Description of the task
Copy every line of the data that includes the string "pencil".

Records for this task
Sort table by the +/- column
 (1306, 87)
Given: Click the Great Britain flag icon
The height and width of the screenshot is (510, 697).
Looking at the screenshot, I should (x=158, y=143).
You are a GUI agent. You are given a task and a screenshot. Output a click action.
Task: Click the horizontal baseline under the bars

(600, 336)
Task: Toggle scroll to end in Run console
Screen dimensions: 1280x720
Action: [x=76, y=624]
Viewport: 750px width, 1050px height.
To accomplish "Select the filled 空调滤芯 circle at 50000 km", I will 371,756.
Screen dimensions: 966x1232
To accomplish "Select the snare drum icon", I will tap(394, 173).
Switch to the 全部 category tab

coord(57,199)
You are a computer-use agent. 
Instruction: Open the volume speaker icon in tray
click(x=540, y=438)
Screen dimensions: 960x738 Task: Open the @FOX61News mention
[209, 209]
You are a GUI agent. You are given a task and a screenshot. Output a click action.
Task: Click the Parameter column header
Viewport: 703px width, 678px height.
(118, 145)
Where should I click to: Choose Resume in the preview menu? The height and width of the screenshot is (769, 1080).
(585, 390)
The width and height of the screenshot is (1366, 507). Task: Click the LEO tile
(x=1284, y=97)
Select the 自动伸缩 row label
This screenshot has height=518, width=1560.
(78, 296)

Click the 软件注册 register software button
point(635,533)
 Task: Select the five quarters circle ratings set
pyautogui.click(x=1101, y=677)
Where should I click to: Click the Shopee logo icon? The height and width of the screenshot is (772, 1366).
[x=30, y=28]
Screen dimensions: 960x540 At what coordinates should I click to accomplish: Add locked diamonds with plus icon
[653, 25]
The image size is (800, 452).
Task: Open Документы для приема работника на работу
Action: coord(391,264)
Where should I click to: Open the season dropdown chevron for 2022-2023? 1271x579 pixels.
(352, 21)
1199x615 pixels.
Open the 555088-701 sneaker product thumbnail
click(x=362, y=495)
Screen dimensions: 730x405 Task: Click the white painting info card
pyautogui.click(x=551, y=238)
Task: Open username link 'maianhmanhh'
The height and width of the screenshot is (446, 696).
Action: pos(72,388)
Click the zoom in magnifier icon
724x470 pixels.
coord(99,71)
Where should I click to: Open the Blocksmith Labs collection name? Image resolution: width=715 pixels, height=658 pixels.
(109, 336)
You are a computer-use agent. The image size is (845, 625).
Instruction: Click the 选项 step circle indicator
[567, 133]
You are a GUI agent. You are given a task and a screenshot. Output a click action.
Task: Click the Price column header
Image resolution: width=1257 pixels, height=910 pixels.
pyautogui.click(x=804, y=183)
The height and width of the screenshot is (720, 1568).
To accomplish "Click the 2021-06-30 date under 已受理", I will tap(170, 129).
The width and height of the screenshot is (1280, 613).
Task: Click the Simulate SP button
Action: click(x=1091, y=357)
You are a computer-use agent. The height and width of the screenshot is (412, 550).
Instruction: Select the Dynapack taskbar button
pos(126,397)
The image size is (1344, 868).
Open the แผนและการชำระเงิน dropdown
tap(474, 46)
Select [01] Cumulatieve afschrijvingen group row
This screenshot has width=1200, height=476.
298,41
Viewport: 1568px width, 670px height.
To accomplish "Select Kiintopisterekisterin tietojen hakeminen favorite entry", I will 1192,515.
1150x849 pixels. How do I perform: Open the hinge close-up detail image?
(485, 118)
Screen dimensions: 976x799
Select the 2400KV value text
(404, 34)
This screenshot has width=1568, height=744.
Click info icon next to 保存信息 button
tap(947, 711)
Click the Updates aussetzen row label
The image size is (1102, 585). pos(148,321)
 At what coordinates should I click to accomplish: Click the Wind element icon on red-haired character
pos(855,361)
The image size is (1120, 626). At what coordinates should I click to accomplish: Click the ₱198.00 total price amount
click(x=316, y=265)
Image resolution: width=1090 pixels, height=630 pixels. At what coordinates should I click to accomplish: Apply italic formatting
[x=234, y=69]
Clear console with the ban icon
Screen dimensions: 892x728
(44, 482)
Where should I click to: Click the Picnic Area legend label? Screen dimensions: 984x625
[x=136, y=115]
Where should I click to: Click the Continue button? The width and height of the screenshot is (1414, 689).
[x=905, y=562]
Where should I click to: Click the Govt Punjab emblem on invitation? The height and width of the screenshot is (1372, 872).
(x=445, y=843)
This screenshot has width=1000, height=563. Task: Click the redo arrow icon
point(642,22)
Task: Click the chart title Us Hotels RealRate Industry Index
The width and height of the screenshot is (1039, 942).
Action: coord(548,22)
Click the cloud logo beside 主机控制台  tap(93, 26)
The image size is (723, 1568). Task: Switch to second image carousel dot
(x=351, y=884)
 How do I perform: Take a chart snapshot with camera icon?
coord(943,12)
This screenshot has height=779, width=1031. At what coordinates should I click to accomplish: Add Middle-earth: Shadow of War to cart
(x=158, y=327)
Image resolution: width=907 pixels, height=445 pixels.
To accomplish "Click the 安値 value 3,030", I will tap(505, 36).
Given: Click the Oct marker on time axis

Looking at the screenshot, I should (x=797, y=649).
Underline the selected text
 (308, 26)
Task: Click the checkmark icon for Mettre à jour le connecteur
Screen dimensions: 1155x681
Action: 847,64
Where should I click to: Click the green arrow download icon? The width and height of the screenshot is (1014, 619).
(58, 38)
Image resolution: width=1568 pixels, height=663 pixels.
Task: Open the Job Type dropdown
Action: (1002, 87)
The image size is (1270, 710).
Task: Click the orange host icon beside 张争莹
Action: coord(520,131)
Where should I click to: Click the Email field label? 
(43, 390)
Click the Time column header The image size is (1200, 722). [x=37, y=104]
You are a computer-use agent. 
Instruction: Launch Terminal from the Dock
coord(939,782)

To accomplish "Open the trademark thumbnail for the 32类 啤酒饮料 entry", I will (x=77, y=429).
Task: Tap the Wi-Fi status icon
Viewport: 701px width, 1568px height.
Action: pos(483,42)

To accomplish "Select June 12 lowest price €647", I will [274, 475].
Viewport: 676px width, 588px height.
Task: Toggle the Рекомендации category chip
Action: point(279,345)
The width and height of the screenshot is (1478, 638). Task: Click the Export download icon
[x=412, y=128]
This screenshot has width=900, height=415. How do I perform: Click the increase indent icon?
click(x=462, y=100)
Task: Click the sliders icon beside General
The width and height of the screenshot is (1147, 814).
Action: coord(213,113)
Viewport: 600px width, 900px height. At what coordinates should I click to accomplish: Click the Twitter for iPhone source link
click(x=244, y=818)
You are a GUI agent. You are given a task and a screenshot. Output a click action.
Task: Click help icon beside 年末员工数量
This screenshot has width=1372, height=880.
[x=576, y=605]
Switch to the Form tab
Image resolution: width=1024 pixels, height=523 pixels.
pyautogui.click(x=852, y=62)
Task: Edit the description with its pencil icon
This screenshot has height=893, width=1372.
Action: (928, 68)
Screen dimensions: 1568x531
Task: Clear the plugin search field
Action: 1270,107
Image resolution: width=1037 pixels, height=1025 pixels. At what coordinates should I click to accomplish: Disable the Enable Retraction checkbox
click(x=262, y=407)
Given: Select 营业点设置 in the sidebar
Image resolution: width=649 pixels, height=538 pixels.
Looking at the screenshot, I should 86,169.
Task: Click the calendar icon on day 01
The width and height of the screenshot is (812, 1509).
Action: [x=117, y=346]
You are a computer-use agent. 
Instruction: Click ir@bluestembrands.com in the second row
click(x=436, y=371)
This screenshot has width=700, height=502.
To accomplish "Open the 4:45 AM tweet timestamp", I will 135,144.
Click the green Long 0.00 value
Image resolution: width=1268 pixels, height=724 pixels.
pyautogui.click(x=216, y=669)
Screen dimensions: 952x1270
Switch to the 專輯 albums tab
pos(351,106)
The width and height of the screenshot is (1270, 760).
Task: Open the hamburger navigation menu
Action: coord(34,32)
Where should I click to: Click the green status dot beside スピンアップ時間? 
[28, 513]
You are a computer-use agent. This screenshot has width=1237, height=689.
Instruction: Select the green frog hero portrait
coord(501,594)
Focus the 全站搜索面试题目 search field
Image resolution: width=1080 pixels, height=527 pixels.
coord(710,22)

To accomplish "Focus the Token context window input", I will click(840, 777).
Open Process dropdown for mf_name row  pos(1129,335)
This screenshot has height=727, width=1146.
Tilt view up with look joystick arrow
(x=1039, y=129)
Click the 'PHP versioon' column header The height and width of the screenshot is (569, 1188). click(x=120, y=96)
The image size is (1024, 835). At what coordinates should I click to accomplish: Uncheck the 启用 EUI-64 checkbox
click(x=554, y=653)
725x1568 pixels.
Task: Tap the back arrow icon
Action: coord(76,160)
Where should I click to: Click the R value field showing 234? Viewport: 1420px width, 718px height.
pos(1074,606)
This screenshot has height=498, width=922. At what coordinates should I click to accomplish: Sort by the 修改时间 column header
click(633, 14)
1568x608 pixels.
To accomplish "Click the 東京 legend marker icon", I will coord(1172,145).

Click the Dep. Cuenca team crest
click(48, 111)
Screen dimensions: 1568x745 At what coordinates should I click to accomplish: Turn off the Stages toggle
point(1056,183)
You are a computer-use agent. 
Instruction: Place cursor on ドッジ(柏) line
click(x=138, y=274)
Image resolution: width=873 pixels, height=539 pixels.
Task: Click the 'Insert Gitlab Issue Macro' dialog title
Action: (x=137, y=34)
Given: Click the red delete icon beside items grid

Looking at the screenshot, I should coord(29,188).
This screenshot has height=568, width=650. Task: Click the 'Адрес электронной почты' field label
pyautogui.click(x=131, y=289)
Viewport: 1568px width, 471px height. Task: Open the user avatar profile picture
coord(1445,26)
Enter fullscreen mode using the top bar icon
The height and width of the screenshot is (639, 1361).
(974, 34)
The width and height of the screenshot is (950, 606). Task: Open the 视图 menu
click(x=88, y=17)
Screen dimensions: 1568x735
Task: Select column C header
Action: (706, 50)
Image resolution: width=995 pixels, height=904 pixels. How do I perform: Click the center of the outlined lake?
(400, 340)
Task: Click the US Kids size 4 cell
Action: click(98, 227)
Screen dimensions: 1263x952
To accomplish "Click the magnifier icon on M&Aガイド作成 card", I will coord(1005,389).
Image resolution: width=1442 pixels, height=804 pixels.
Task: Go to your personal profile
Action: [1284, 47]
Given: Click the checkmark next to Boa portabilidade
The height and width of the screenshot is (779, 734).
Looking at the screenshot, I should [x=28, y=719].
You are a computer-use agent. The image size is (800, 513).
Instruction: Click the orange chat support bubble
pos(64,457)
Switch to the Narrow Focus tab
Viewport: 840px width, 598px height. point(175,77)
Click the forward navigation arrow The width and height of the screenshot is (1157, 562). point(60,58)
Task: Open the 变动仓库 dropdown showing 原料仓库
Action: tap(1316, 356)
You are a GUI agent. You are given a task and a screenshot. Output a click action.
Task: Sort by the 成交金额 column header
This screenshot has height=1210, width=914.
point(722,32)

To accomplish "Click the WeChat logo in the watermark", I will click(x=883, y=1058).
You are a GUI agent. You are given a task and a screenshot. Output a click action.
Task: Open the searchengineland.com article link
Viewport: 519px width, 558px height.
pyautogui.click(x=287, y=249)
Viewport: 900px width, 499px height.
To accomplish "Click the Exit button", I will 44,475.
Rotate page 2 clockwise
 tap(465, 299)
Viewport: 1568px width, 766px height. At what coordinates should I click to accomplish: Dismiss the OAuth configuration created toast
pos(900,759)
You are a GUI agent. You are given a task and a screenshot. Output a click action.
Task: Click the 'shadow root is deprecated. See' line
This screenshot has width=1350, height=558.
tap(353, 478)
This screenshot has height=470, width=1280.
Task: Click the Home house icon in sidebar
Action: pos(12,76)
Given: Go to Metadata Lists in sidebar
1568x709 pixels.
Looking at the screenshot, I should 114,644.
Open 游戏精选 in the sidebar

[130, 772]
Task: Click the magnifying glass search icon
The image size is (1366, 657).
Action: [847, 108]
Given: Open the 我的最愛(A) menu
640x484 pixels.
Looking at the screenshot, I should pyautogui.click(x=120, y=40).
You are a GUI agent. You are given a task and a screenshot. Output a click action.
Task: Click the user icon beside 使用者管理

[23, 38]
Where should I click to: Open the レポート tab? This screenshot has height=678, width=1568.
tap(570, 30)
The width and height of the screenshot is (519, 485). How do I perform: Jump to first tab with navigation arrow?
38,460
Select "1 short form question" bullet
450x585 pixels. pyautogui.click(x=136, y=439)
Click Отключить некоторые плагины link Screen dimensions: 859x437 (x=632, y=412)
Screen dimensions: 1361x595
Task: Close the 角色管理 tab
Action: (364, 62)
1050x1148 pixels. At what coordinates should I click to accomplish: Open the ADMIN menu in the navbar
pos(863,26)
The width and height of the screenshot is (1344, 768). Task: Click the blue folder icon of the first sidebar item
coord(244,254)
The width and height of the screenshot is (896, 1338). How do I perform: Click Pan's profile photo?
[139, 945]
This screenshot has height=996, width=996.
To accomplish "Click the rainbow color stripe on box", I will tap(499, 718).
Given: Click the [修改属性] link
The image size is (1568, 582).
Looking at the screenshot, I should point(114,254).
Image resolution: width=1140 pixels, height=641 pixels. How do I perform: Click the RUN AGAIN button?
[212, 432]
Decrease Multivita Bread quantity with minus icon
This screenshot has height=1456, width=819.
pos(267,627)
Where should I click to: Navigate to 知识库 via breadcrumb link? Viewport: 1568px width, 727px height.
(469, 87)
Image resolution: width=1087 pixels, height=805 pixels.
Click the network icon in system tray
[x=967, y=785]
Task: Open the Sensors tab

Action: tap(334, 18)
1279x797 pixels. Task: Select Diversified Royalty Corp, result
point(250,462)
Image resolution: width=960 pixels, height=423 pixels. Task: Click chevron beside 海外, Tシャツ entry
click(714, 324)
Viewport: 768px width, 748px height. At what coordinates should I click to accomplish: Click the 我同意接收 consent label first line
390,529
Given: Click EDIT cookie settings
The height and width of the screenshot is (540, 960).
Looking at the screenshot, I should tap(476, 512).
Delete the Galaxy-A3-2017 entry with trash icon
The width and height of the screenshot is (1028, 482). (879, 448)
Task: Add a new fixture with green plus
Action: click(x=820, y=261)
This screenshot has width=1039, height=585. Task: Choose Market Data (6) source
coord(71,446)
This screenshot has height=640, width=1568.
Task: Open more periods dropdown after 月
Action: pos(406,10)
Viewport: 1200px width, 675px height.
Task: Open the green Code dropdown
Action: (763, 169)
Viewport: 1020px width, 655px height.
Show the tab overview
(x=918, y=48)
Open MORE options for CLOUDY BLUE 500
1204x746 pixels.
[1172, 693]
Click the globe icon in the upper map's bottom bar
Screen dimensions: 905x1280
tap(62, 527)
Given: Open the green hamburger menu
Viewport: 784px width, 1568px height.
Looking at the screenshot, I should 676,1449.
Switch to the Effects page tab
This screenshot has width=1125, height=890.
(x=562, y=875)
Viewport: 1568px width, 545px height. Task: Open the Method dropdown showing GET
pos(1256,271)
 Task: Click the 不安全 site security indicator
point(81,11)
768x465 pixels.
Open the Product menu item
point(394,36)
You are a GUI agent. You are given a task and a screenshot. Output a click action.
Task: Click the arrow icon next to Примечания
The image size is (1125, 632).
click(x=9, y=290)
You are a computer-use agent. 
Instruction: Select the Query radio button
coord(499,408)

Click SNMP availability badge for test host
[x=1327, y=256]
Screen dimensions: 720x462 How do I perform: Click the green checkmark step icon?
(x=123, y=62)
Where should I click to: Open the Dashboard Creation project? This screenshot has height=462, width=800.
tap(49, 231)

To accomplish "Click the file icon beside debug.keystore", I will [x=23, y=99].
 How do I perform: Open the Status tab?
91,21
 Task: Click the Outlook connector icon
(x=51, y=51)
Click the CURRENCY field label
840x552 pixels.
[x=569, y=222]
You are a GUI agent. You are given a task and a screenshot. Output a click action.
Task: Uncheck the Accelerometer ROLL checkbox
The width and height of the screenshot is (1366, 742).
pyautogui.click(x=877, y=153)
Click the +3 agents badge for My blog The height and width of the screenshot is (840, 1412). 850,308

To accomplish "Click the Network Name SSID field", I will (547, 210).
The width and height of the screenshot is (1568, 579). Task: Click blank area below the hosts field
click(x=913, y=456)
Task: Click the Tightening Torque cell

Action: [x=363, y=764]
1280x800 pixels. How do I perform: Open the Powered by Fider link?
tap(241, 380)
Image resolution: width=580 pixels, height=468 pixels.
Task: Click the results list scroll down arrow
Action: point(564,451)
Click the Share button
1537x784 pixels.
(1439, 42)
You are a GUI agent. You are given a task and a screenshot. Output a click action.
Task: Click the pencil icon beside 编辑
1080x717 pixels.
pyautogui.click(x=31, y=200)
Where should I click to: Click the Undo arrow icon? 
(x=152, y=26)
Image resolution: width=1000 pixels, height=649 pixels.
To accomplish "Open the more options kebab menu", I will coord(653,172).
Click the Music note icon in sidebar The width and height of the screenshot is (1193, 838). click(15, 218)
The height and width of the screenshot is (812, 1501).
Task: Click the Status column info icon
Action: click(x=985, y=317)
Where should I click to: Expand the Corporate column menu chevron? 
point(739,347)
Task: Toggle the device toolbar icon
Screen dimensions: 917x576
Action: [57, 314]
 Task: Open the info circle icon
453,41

Response to the exercise
Task: Edit the description with its pencil icon
Task: Click the pencil icon beside 编辑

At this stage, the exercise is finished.